Rivers are intrinsically part of their watersheds and valleys. In order to understand what is going on in a river, you need to look at what is going on in the adjacent riparian area and valley floor. There are a number of datasets and tools that delineate watersheds or catchments, but these are not applicable for associating portions of the valley floor with the associated reach or portion of the river. Further, these tools are not designed to work with bespoke river reaches that aren’t hydrologically designated. This document looks at several methods for delineating and associating portions of the valley floor with the adjacent river reach.
We will be using using the Chewuch River in north central Washington State as an example. River Reaches are defined to corresponds with a model framework and assessment and prioritization strategy (https://www.ucsrb.org/science-resources/mapping-library/). The valley floor and defined reaches we are working with are shown below.
Simply dividing the valley floor based on perpendicular divisions based on the river center lines results in breaks that don’t really make sense.

» **INFORMATION SHOWN**
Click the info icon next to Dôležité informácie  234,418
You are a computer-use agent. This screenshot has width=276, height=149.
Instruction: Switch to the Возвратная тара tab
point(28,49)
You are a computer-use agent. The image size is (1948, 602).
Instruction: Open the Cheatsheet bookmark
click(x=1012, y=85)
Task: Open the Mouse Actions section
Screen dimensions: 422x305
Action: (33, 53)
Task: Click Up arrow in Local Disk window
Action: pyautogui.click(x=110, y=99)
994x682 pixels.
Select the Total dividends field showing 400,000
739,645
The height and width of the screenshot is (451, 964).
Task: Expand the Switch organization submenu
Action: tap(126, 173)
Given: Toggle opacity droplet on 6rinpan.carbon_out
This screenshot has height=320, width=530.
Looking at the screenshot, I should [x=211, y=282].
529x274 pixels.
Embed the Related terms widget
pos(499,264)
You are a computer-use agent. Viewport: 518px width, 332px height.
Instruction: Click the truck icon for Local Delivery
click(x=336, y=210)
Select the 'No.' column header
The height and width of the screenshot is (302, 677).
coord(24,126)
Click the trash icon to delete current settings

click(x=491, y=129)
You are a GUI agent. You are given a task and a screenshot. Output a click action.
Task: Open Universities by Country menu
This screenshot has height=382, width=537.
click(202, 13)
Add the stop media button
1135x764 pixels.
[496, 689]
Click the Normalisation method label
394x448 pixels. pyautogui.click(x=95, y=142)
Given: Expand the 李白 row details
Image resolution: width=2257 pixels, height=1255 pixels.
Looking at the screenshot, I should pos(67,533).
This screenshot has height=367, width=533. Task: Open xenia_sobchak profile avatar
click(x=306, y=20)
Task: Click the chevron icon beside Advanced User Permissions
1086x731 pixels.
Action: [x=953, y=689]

» **REQUIRED TASKS**
1. Could you copy out the rows from the line containing "You are a computer-use agent. This" through the line containing "Action: pyautogui.click(x=110, y=99)", both included, character for character?
2. Can you carry the valley floor delineation text forward, starting after its last sentence?

» **RESPONSES TO THE EXERCISE**
1.
You are a computer-use agent. This screenshot has width=276, height=149.
Instruction: Switch to the Возвратная тара tab
point(28,49)
You are a computer-use agent. The image size is (1948, 602).
Instruction: Open the Cheatsheet bookmark
click(x=1012, y=85)
Task: Open the Mouse Actions section
Screen dimensions: 422x305
Action: (33, 53)
Task: Click Up arrow in Local Disk window
Action: pyautogui.click(x=110, y=99)

2.
One method for dividing the valley floor into reaches is to generalize the river line using the reach endpoints, then make perpendicular dividing lines at each endpoint. This results in better divisions than the naive approach. Some issues remain when the transects intersect within the valley floor.
Another approach for determining reach breaks is to generate a TIN or triangulated irregular network based on the perimeter of the valley floor and use the closest transect to each reach endpoint as the basis for reach divisions. TIN divisions should be reasonably close to shortest path lengths across the valley floor, and are based on the valley floor perimeter itself rather than the meandering river line.
To make this function, once the boundaries of each triangle are defined, the one nearest each reach endpoint is selected and shifted to cross the reach endpoint. These lines then become the basis for the reach divisions.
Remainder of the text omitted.